Reply with the data below, repeated exactly in full.

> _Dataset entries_
☆ ☆ ☆ ☆ ☆ ☆ ☆

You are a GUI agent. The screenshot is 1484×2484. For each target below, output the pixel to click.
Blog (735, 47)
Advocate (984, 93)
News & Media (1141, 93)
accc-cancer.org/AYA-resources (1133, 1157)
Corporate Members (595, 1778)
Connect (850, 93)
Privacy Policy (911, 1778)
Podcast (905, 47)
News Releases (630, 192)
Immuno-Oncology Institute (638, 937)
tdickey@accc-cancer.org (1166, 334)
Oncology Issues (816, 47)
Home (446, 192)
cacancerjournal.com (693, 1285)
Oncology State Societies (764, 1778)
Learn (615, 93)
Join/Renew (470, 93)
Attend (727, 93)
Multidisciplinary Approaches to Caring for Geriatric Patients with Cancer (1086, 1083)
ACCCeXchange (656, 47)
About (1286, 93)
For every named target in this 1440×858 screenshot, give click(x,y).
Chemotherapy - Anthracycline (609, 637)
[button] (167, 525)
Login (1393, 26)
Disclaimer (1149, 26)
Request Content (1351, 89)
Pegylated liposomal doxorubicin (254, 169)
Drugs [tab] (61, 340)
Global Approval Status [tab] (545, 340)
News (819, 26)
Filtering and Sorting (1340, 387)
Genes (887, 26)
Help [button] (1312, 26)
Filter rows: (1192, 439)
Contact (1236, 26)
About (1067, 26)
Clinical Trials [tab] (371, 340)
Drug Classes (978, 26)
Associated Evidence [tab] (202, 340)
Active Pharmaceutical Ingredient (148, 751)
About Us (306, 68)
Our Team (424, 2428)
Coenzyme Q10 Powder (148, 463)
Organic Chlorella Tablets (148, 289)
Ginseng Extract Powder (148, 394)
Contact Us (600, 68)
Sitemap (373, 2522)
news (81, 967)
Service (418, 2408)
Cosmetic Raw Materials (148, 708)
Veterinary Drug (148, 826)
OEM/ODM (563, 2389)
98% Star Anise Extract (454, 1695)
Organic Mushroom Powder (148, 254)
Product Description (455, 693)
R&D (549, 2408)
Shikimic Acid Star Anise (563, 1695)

☆ ☆ ☆ ☆ ☆ ☆ ☆

> _RESULT OF THE EXERCISE_
You are a GUI agent. The screenshot is 1484×2484. For each target below, output the pixel to click.
Blog (735, 47)
Advocate (984, 93)
News & Media (1141, 93)
accc-cancer.org/AYA-resources (1133, 1157)
Corporate Members (595, 1778)
Connect (850, 93)
Privacy Policy (911, 1778)
Podcast (905, 47)
News Releases (630, 192)
Immuno-Oncology Institute (638, 937)
tdickey@accc-cancer.org (1166, 334)
Oncology Issues (816, 47)
Home (446, 192)
cacancerjournal.com (693, 1285)
Oncology State Societies (764, 1778)
Learn (615, 93)
Join/Renew (470, 93)
Attend (727, 93)
Multidisciplinary Approaches to Caring for Geriatric Patients with Cancer (1086, 1083)
ACCCeXchange (656, 47)
About (1286, 93)
For every named target in this 1440×858 screenshot, give click(x,y).
Chemotherapy - Anthracycline (609, 637)
[button] (167, 525)
Login (1393, 26)
Disclaimer (1149, 26)
Request Content (1351, 89)
Pegylated liposomal doxorubicin (254, 169)
Drugs [tab] (61, 340)
Global Approval Status [tab] (545, 340)
News (819, 26)
Filtering and Sorting (1340, 387)
Genes (887, 26)
Help [button] (1312, 26)
Filter rows: (1192, 439)
Contact (1236, 26)
About (1067, 26)
Clinical Trials [tab] (371, 340)
Drug Classes (978, 26)
Associated Evidence [tab] (202, 340)
Active Pharmaceutical Ingredient (148, 751)
About Us (306, 68)
Our Team (424, 2428)
Coenzyme Q10 Powder (148, 463)
Organic Chlorella Tablets (148, 289)
Ginseng Extract Powder (148, 394)
Contact Us (600, 68)
Sitemap (373, 2522)
news (81, 967)
Service (418, 2408)
Cosmetic Raw Materials (148, 708)
Veterinary Drug (148, 826)
OEM/ODM (563, 2389)
98% Star Anise Extract (454, 1695)
Organic Mushroom Powder (148, 254)
Product Description (455, 693)
R&D (549, 2408)
Shikimic Acid Star Anise (563, 1695)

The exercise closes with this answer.